Uncle of the Islamic prophet Muḥammad (c.549-c.624)

ʿAbd al-ʿUzzā ibn ʿAbd al-Muṭṭalib (عبد العزى ابن عبد المطلب), better known as Abū Lahab (أبو لهب; (Note: Originally referred to by people as "Abu Lahab" because of his illuminating beauty, however the meaning was later changed after Surah al-Masad was revealed to refer to how he is said to be punished in Hell for his actions) c. 549–624 CE) was the Islamic prophet Muhammad's half paternal uncle. He was one of the Meccan Quraysh leaders who opposed Muhammad and was condemned in Surat Al-Masad of the Quran.

== Early life and family ==
Abu Lahab was born in Mecca in c. 549 CE, the son of Abdul Muttalib, chief of the Hashim clan, and the paternal uncle of Muhammad. He was thus a paternal half-brother of Abdullah, father of Muhammad. His mother, Lubna bint Hajar, was from the Banu Khuza'ah. People from the Banu Khuza'ah were the caretakers of the Kaaba for several centuries before the Quraysh took over the responsibility through their ancestor Qusayy ibn Kilab.

Abu Lahab was also related to Muhammad as half-uncle in another way, since Muḥammad's grandmother was Fāṭimah bint ‘Amr of the Banu Makhzūm. They lived next door to Muhammad and shared walls with his house.

His original name was 'Abd al-'Uzzā, meaning slave/devotee of the goddess al-ʿUzzā. But his father called him Abū Lahab "Father of Flame" "because of his beauty and charm" due to his red (inflamed) cheeks. He is described as "an artful spruce fellow with two locks of hair, wearing an Aden cloak" and as "very generous".

He married Arwā Umm Jamīl bint Harb, sister of Abu Sufyān (Sakhr), whose father Ḥarb was chief of the Banu Umayyah. Their children included Utbah, Utaybah, Muattab, Durrah (Fakhita), ʿUzzā and Khālida. Abu Lahab had another son, also named Durrah, who may have been born by another woman. He may also have been the father of Masruh, a son born to his slave Thuwaybah.

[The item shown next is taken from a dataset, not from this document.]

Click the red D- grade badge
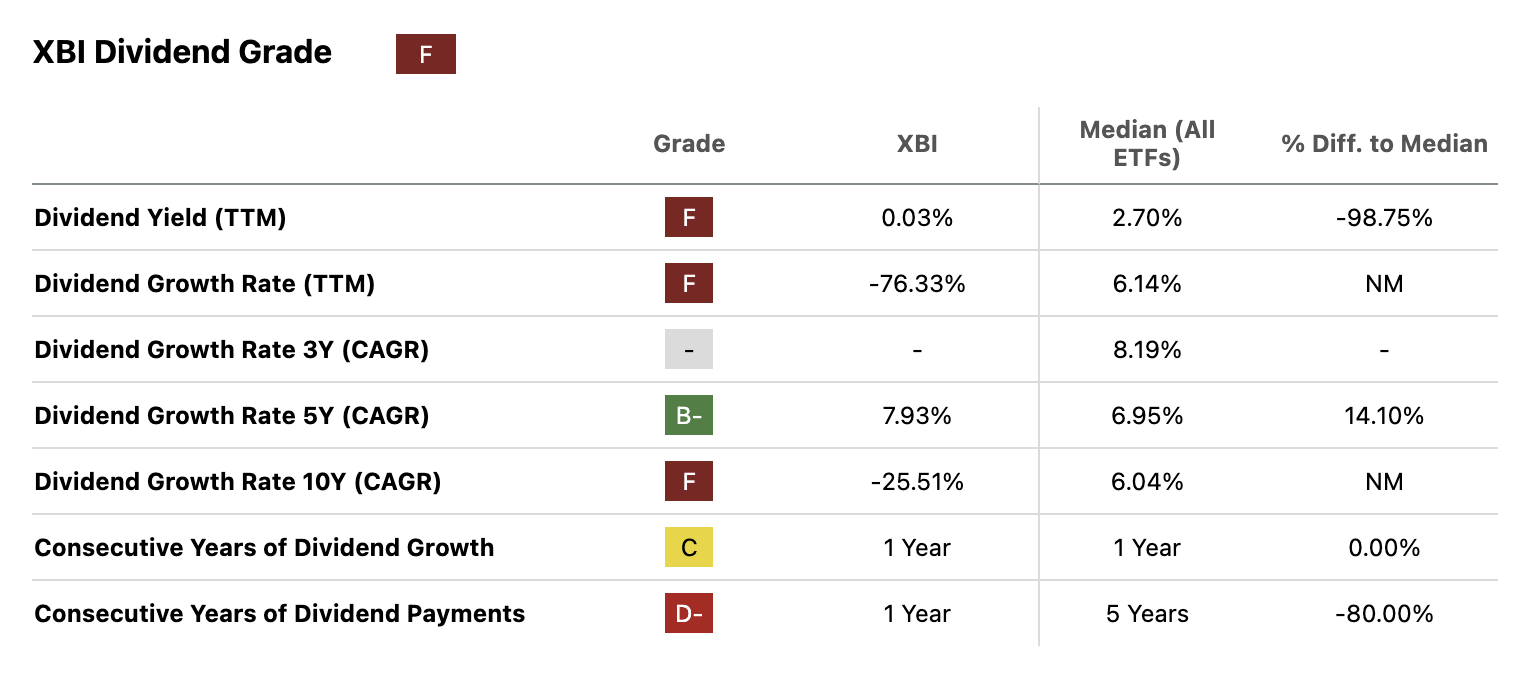 click(688, 613)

His daughter Durrah embraced Islam and became a narrator of Hadīth. One is in Ahmad’s Musnad, where she reports that a man got up and asked the Islamic prophet Muhammad, "Who is the best of the people?" He answered, "The best of the people is the most learned, the most Godfearing, the most to be enjoining virtue, the most to be prohibiting vice and the most to be joining the kin."

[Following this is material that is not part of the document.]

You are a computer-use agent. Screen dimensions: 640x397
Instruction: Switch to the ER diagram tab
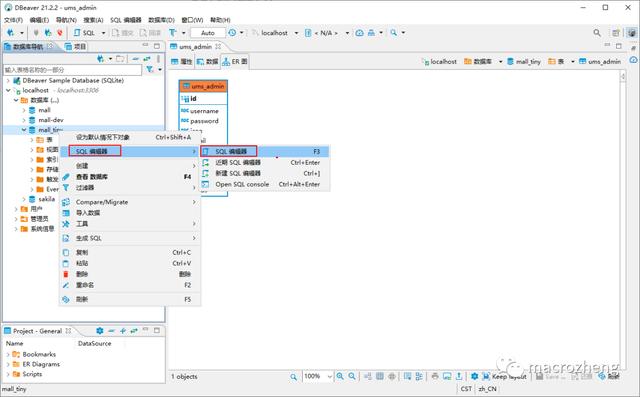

‘Utbah also embraced Islam after the conquest of Mecca and pledged allegiance to Muḥammad.

=== The Yā Ṣabāḥah (c. 613) ===
When Muhammad announced that he had been instructed by Allah to spread the message of Islam openly, the Quran told him to warn his kinsfolk about divine punishment. He therefore climbed Mount Ṣafā and shouted: "Yā ṣabāḥah!" which means, "O [calamity of] the morning!". In Arabia, this alarm was traditionally raised by any person who noticed an enemy tribe advancing against his own tribe at dawn.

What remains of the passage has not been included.